Most people will do anything they can to be sure not to exhibit fear or anger. For that matter, most people are not even willing to feel or to acknowledge that they are feeling those emotions. When we do see someone who is exhibiting these emotions we get uncomfortable and then proceed to coerce them into not feeling these emotions. A child who wakes up afraid from a dream is told, “It’s just a dream.” This dismisses the fear as irrelative because “It’s just a dream.” We are told to push past the fear, to feel and do it anyway, to put aside the fear, and take action. When we are angry, our words are dismissed because they “were spoken in anger.” When we see someone who is angry, everyone backs up and backs away, no longer giving attention to that person, just to that person’s anger. When we are asked “Why are you angry?” it is asked in such a way that we are made to feel like we have no right to be angry. A child throwing an angry tantrum is told to “Behave!” or else “I’ll give you something to cry about!”

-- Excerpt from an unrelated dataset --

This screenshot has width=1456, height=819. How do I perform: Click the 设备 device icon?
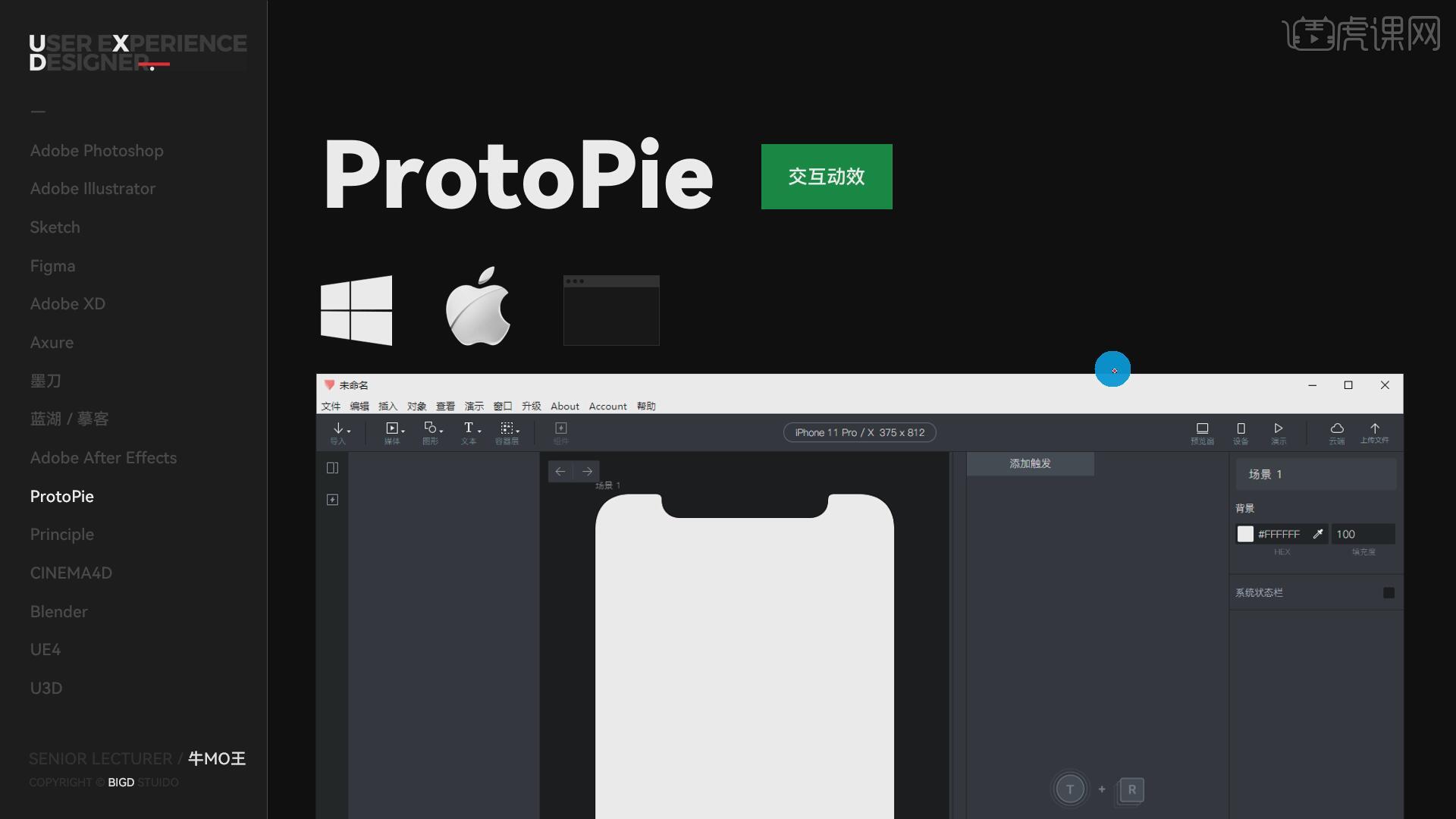pos(1241,429)
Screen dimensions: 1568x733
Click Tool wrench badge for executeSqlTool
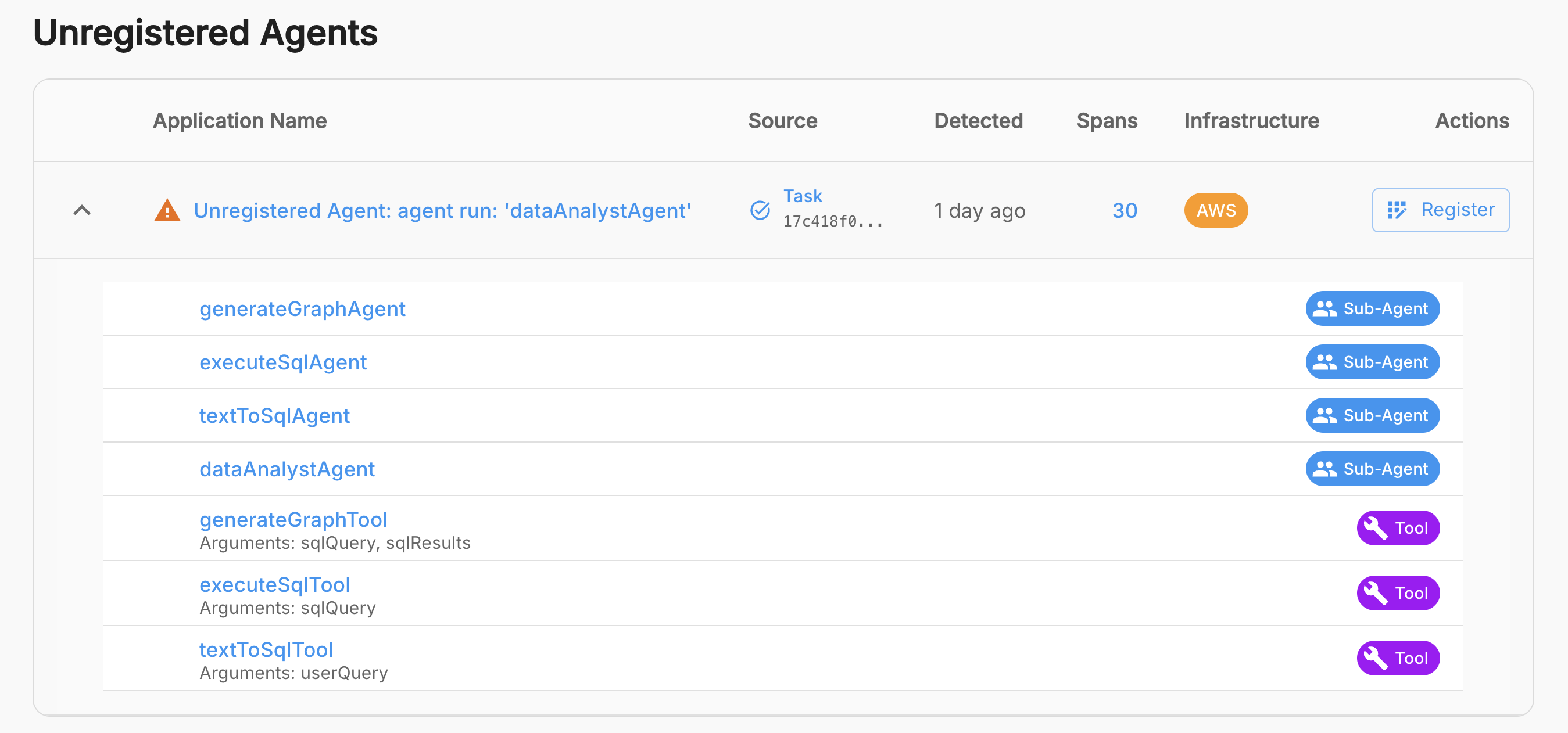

Anger and fear are emotions, the same as joy, love, and excitement. They are not positive or negative. These emotions are as much a part of the human condition as blue eyes and brown hair. They just ARE and like any emotions, they give insights and clues into what is going on for us as humans. Both anger and fear are indicator that somewhere in our mind and body we believe that something is not the way it should be. These emotions let us know that something is “Wrong.” When you allow yourself to feel these emotions you can get to the base of what the “wrongness” is about. You can use these emotions as indicators to take another look, assess the situation, find out what is going on for you, and find out what’s going on in the situation. They are amazing opportunities for growth and change.

These emotions have a place and a purpose. If you are a woman alone on a dark street and someone approaches you – fear keeps you alert and it will give you energy for action if needed. If you see an act of injustice, anger can give you that push and energy you need to take action to right that injustice. However, if you are in a business meeting and you are angry with someone when they disagree with your suggestion, this is an excellent opportunity to feel the anger and learn what is going on with you and the situation. Maybe you feel like you are being threatened; maybe you are intolerant because they can’t see the “right” thing to do; maybe you feel defensive, unheard or unworthy. You can use this as an opportunity to look and see what belief system this anger is defending. Then you can look and see if that belief system is supporting you or not. The emotion of fear can be used the same way – “Why am I afraid?”, “What is going on here?”, “Am I paying attention to my instincts?” All emotions that we feel are great spring boards to learn more about our belief systems. Fear and anger are especially great opportunities to learn from, because they are emotions that we become very aware of. We are aware of them because they have gotten such a bad rap and we do everything we can to suppress and ignore them! Use these emotions as the opportunities that they are.